(Saved data entries)
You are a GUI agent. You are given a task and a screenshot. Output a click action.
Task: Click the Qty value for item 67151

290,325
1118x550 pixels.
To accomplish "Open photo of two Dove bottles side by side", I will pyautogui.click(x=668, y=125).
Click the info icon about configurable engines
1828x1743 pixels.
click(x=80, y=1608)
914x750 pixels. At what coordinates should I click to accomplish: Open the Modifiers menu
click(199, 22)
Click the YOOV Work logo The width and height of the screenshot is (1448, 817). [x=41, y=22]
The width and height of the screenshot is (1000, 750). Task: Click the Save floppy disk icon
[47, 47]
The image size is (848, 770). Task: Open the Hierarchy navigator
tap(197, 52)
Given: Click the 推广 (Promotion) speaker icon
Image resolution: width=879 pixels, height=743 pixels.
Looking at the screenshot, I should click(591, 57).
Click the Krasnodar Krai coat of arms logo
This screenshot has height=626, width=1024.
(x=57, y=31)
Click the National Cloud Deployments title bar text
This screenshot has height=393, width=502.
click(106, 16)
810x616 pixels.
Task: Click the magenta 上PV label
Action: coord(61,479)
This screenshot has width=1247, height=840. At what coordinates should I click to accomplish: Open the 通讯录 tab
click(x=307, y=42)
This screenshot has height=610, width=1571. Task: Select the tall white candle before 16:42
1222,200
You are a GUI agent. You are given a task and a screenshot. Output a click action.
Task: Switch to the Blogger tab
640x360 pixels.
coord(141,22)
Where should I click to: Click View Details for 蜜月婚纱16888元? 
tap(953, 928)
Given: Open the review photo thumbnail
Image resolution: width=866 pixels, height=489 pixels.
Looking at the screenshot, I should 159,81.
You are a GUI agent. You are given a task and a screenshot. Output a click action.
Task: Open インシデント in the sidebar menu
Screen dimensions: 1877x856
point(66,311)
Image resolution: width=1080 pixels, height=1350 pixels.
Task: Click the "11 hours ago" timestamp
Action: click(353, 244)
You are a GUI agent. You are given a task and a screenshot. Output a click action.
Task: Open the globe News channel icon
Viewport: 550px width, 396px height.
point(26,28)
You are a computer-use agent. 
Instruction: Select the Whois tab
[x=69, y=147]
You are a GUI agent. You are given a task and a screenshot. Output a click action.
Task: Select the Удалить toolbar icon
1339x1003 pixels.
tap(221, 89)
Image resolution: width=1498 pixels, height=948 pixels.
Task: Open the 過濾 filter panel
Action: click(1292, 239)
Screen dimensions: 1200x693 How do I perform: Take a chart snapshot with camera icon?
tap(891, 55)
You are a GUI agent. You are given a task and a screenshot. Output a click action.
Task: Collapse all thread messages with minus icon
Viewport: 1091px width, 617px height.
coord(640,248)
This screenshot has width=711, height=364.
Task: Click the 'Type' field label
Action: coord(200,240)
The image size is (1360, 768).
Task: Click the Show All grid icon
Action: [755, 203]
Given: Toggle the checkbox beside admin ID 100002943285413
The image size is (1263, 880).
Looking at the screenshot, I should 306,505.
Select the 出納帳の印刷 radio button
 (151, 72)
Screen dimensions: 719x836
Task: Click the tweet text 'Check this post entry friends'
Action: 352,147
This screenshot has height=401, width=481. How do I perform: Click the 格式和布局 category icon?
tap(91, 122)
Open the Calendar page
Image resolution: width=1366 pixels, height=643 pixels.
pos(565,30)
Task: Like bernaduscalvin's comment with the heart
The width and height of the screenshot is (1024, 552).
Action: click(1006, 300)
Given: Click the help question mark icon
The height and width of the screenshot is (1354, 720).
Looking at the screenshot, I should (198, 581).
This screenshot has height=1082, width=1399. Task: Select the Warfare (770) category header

[About this exercise] Copy, without any change, the lines from the one that contains "Task: Collapse all" to the final line of the entries above.

[Solved problem]
Task: Collapse all thread messages with minus icon
Viewport: 1091px width, 617px height.
coord(640,248)
This screenshot has width=711, height=364.
Task: Click the 'Type' field label
Action: coord(200,240)
The image size is (1360, 768).
Task: Click the Show All grid icon
Action: [755, 203]
Given: Toggle the checkbox beside admin ID 100002943285413
The image size is (1263, 880).
Looking at the screenshot, I should 306,505.
Select the 出納帳の印刷 radio button
 (151, 72)
Screen dimensions: 719x836
Task: Click the tweet text 'Check this post entry friends'
Action: 352,147
This screenshot has height=401, width=481. How do I perform: Click the 格式和布局 category icon?
tap(91, 122)
Open the Calendar page
Image resolution: width=1366 pixels, height=643 pixels.
pos(565,30)
Task: Like bernaduscalvin's comment with the heart
The width and height of the screenshot is (1024, 552).
Action: click(1006, 300)
Given: Click the help question mark icon
The height and width of the screenshot is (1354, 720).
Looking at the screenshot, I should (198, 581).
This screenshot has height=1082, width=1399. Task: Select the Warfare (770) category header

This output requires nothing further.